本实施例研究不同培养基对草木樨无菌苗生长的影响(除变量外，其它条件与实施例1一致)：

采用MS培养基替代步骤(3)第②步骤侵染过程使用的1/2MS培养基，即，培养基配方仅为：MS(Murashige&Skoog Basal Medium With Vitamins)；

结果如图12所示，图12为不同培养基对草木樨无菌苗生长的影响图，如图12的A图所示，避光培养3d后草木樨的切口处没有出现膨大现象；

浸染结束后，如图12的B图所示，在后期接触光照条件下后，幼苗逐渐变为褐色，有茎变细和切根处变细的现象，最终导致幼苗死亡，成活率极低。

实施例4：

暗处理时间对草木樨无菌苗生长的影响(除变量外，其它条件与实施例1一致)：

即对步骤(3)第②步骤侵染过程中锡箔纸包住后立放在22℃组培室进行避光处理的处理时间进行研究，发现当处理时间在1-2d时，浸染结果如图13的A图所示，幼苗没有明显的茎变长，切根处开始膨大等特征；

当处理时间在4-5d时，浸染结果如图13的B图所示，幼苗虽然有茎变长，切根处开始膨大等特征，但是幼苗的叶子出现部分变黄的特征且幼苗处农杆菌繁殖过多，影响幼苗生长。

实施例5：

除菌时间、抗生素和交替光培养时间对无菌苗生长的影响：

对步骤(4)培养后幼苗除菌进行研究时发现：

①除菌时间对无菌苗生长的影响：

除菌时将幼苗转移至含有250mg/L头孢霉素和250mg/L羧苄青霉素的灭菌水中，在28℃摇床120rpm除菌30min，转速过高或除菌时间过长则会对幼苗造成伤害，转速过低或除菌时间过短则无法有效的除菌。

②抗生素对无菌苗生长的影响：

草木樨的将切根后的幼苗与不含抗生素的1/2MS培养基共培养3d后，需要给幼苗进行除菌并且转移至含有250mg/L头孢霉素和250mg/L羧苄青霉素的1/2MS培养基上。如果不进行第(4)步的除菌处理，在幼苗的后续生长中，农杆菌似浆糊附着在培养基及幼苗表面，培养基由无色透明变成黄色污浊，幼苗由最初的嫩绿色变为褐色，最终致死，结果如图14的A图所示；

而如果仅添加单一抗生素，即250mg/L头孢霉素或250mg/L羧苄青霉素，结果如图14的B图所示，在培养基上会出现农杆菌的单菌落，幼苗表面也有过度生长的农杆菌；

而当添加两种抗生素的浓度均达不到250mg/L时，会导致导致农杆菌过度繁殖，污染幼苗；而添加两种抗生素的浓度均超过250mg/L时，如图14的C图所示，会导致幼苗生长缓慢，毛状根生长减缓，颜色逐渐变为褐色最终致死。

③交替光培养时间对无菌苗生长的影响：

幼苗除去多余的农杆菌后，将其放置在铺好滤纸的含有250mg/L头孢霉素或250mg/L羧苄青霉素，的1/2MS培养基上，并将培养基立放在22℃组培室(其中，光交替方法为：16h光照/8h黑暗)5d，在此条件下，如果培养时间大于5d，如图15所示，会出现时间过长会出现叶片干枯的现象，影响无菌苗的生长。

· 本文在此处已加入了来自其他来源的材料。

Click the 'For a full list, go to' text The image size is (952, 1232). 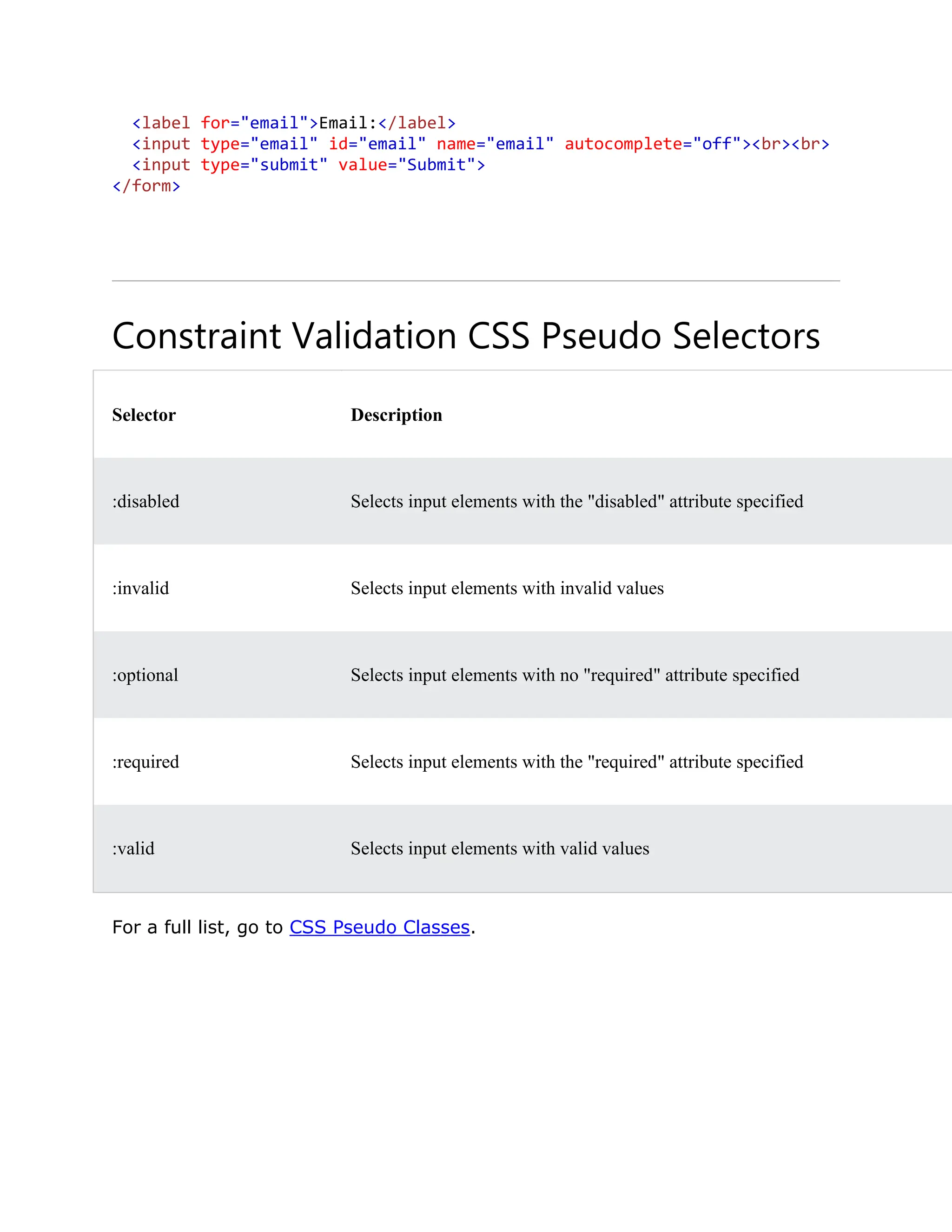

综上，使用本申请的草木樨毛状根转化方法步骤缺一不可，整体方法都达到了促进草木樨无菌苗生长，提高毛状根的发生率和毛状根转化率的效果。

上述说明是针对本发明较佳可行实施例的详细说明，但实施例并非用以限定本发明的专利申请范围，凡本发明所提示的技术精神下所完成的同等变化或修饰变更，均应属于本发明所涵盖专利范围。

Claims

1.一种草木樨毛状根转化方法，其特征在于，所述方法包括：制备带有目的基因的发根农杆菌菌膜、制备草木樨幼苗、将农杆菌转染到草木樨中、浸染培养、培养后幼苗除菌、除菌后对幼苗进行发根处理。

2.根据权利要求1所述的一种草木樨毛状根转化方法，其特征在于，所述制备草木樨幼苗的方法为：将草木樨种子进行灭菌处理后，将种子放入4℃的冰箱中催化2d，之后放入25℃培养箱中采用交替光处理进行培养，培养时间为3d，下胚轴长至不低于5mm时完成草木樨的幼苗制备。

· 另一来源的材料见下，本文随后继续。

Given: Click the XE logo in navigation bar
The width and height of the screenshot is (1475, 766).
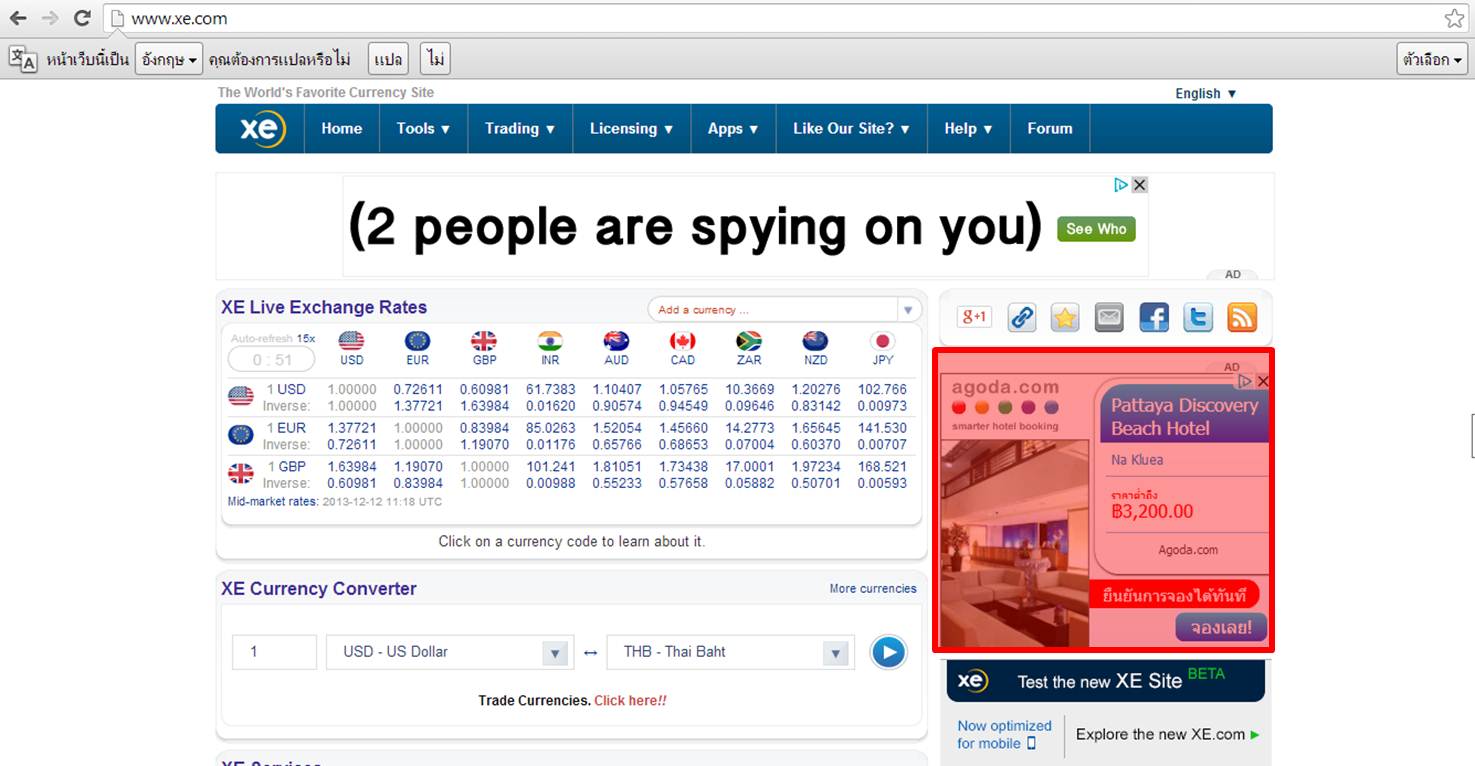Looking at the screenshot, I should (262, 129).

3.根据权利要求1所述的一种草木樨毛状根转化方法，其特征在于，所述将农杆菌转染到草木樨中的处理方法包括草木樨切根和侵染两个步骤，其中，草木樨切根的方法为：用手术刀在根尖往上5mm处快速切断，然后放于含有少量无菌水的培养皿培养；侵染方法为：将草木樨的切口端划过发根农杆菌菌膜蘸取少量农杆菌，然后放置于不含抗生素的1/2的MS培养基中，用封口膜封好后，用锡箔纸包住立放在22℃组培室进行避光处理，培养3天即完成转染过程。

4.根据权利要求1所述的一种草木樨毛状根转化方法，其特征在于，所述幼苗除菌方法为：在黑暗处理时，将转染后的草木樨取出，将其将放置于含有250mg/L头孢霉素和250mg/L羧苄青霉素的灭菌水中，在28℃摇床120rpm除菌30min，灭菌水冲洗3遍，将幼苗放入含有250mg/L头孢霉素和250mg/L羧苄青霉素的1/2MS培养基中，用封口膜封好后，立放在22℃组培室中采用交替光处理进行培养5天。

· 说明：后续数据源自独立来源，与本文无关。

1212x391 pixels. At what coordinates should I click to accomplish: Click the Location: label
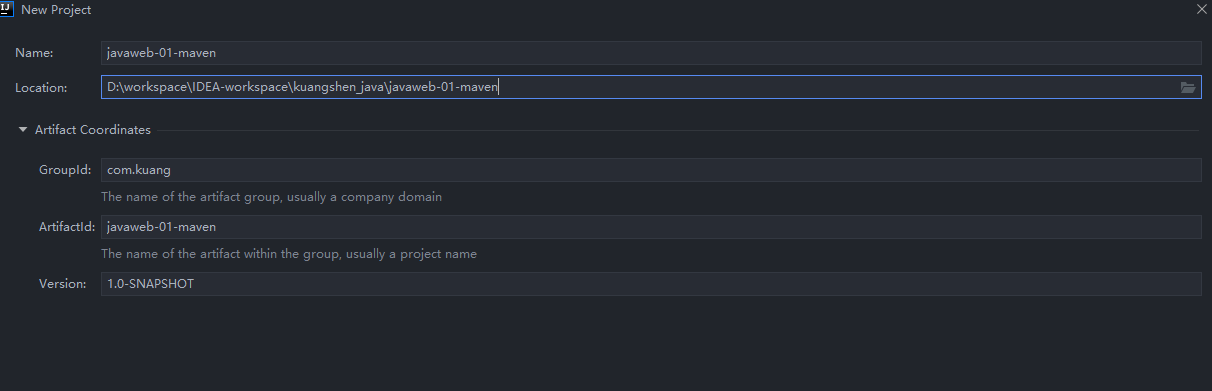41,88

5.根据权利要求1所述的一种草木樨毛状根转化方法，其特征在于，所述除菌后对幼苗进行发根处理的方法为：将幼苗从固体培养基中移入营养液中，放置在22℃组培室进行交替光处理，直至幼苗长出发根。

6.根据权利要求2、权利要求4-5任意一项所述的一种草木樨毛状根转化方法，其特征在于，所述交替光处理的方法为：采用16h光照处理，8h黑暗处理。

7.根据权利要求3-4任意一项所述的一种草木樨毛状根转化方法，其特征在于，所述1/2的MS培养基由如下成分组成：MS 2.22g、蔗糖8.0g、7.0g琼脂。

8.根据权利要求5所述的一种草木樨毛状根转化方法，其特征在于，所示营养液中，1L营养液包含有如下重量的物质：25mg FeSO₄·7H₂O，33.5mg EDTA--Na，98.6mg MgSO₄·7H₂O，69.7mg K₂SO₄，117.6mg CaCl₂·2H₂O,34.8mg K₂HPO₄，0.711mg H₃BO₃，0.445mgMnCl₂·4H₂O，0.037mg CuSO₄·5H₂O，0.102mg ZnCl₂，0.012mg Na₂MoO₄·2H₂O。

9.根据权利要求1所述的一种草木樨毛状根转化方法，其特征在于，所述草木樨优选为白花草木樨。